__Problem to solve__:
Copy out the items from the line with "At what coordinates" to the line with "point(1025,200)", requests included, and shift each answer coordinate by adding 31 to every number in it. Leave the pictures out.

__Data listing__:
——

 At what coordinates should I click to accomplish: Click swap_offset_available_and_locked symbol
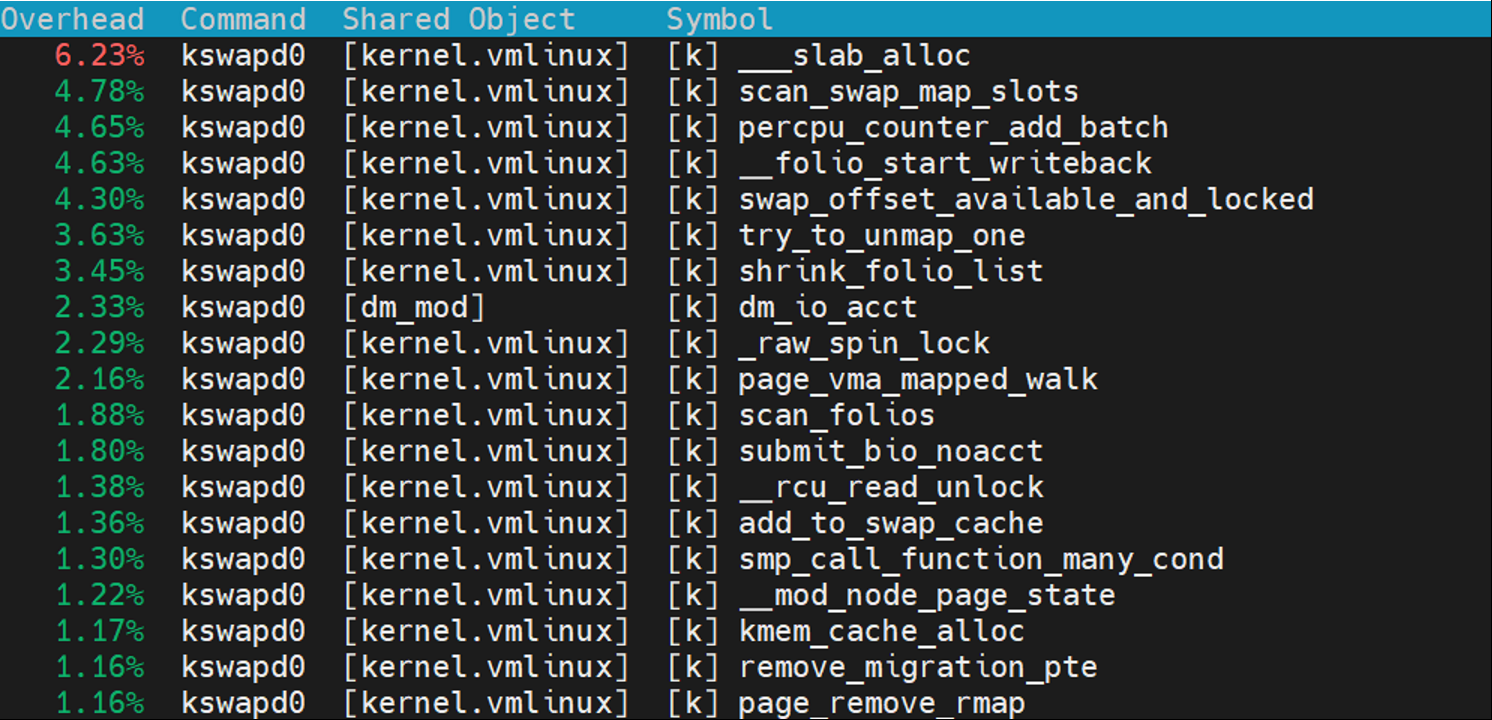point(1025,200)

——

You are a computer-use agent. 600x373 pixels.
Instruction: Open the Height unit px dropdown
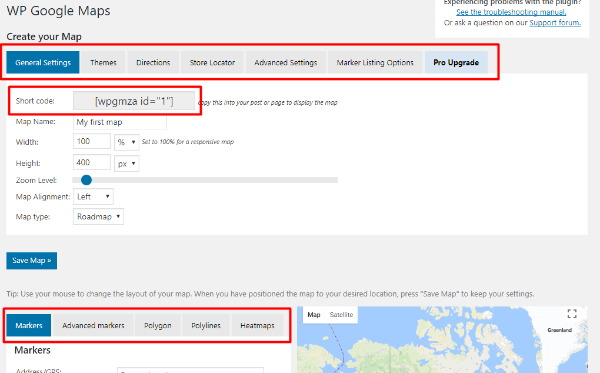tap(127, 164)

——

__Reply__:
 At what coordinates should I click to accomplish: Click swap_offset_available_and_locked symbol
point(1056,231)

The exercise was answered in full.